Bringing more Africans into the mobile banking fold

Today mobile banking is one of Africa’s biggest success stories. And it isn’t just the rural poor who have benefited. Observes John, “Lately, mobile banking is being increasingly adopted by the upper classes of society. They are realizing how easy and convenient it is to pay for children’s’ school fees, air tickets, domestic expenses and more. In fact, mobile money could soon replace the credit card.”

Despite the immense success of mobile banking in countries such as Kenya, South Africa and much of North Africa, there are still large sections of the continent that remain relatively untapped. In Burundi, the Central African Republic, Eitrea and Rwanda, mobile penetration is less than 30 per cent.  However, efforts are underway to introduce mobile banking in more countries. In 2009, the MTN Group teamed up with Fundamo, a leading financial services provider, to power the MTN MobileMoney services for over 80 million users across 21 countries.

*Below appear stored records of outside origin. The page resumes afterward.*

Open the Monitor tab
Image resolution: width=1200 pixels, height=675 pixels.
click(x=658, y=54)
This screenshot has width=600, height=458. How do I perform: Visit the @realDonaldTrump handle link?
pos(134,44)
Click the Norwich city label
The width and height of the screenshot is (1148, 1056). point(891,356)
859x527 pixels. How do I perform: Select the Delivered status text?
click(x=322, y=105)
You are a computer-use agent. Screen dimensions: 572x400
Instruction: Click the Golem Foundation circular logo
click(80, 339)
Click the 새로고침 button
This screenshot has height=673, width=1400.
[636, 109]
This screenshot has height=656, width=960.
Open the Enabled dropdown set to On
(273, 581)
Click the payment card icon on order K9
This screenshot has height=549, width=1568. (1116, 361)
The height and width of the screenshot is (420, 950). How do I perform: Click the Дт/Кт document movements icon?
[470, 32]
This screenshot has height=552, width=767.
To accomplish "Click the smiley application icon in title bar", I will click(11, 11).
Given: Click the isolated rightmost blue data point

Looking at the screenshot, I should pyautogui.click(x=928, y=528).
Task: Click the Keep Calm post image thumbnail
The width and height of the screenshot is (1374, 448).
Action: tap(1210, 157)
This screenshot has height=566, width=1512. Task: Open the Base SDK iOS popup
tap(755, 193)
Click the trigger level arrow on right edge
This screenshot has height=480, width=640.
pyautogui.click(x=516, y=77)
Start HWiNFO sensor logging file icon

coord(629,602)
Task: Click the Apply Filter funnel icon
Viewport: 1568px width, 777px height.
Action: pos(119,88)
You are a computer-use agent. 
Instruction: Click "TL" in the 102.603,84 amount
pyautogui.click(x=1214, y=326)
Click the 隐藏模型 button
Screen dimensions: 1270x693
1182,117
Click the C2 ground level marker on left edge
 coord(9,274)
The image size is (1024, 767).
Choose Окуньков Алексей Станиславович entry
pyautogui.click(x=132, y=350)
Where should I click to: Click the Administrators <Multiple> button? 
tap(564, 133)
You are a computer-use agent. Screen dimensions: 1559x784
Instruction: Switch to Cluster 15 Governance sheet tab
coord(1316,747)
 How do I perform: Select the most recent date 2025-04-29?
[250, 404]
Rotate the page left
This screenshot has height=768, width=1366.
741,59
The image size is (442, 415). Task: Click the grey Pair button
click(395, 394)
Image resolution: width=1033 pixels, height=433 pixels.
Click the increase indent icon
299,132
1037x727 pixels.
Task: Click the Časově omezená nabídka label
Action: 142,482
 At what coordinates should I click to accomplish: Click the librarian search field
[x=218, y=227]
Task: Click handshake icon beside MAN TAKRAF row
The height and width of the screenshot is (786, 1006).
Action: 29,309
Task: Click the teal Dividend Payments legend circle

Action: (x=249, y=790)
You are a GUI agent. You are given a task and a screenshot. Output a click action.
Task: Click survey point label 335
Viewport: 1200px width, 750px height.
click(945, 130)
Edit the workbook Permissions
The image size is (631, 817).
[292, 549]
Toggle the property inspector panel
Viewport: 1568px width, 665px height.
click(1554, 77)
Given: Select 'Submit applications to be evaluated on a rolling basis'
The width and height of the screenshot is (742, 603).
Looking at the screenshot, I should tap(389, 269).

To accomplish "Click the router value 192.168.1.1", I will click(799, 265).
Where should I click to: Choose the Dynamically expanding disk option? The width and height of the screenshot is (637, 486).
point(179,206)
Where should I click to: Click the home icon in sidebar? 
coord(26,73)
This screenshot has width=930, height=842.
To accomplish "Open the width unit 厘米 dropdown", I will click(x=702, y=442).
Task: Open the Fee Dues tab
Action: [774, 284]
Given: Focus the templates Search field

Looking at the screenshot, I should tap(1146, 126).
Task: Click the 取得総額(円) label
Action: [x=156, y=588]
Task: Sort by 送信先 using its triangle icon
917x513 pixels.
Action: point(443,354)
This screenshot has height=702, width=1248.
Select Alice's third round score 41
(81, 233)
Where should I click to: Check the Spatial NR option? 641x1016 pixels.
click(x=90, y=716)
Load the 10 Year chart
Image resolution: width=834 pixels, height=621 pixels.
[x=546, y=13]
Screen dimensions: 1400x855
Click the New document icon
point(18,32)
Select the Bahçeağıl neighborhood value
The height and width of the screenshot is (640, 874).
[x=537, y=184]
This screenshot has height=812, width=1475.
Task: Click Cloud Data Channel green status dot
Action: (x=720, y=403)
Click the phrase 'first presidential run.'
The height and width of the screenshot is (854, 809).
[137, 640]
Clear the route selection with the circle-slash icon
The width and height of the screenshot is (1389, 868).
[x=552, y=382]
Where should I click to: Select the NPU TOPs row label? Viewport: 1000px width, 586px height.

The future of mobile banking looks particularly promising in promoting cross-border trade.  Mobile money transfers across countries are quicker, easier and more efficient than traditional financial channels. Besides, the paperwork is minimal and the costs are low. Mobile money is proving especially useful for remittance payments among migrants who constitute a significant demographic of Africa’s population.

Cross-border trade

However, to enable cross-border trade through mobile money, governments and regulators need to establish regulatory frameworks that are more efficient and less rigid. Banks and mobile operators/networks need to work together to provide innovative, affordable services. Customers need to readily embrace change; and finally, society as whole needs to realize that mobile banking could prove invaluable in spurring economic growth.

“Mobile banking can lift a lot of people out of poverty,” predicts John. “A combination of well thought-out regulations, affordable mobile phones and widespread acceptance will do more for the economy than any foreign aid can ever do.”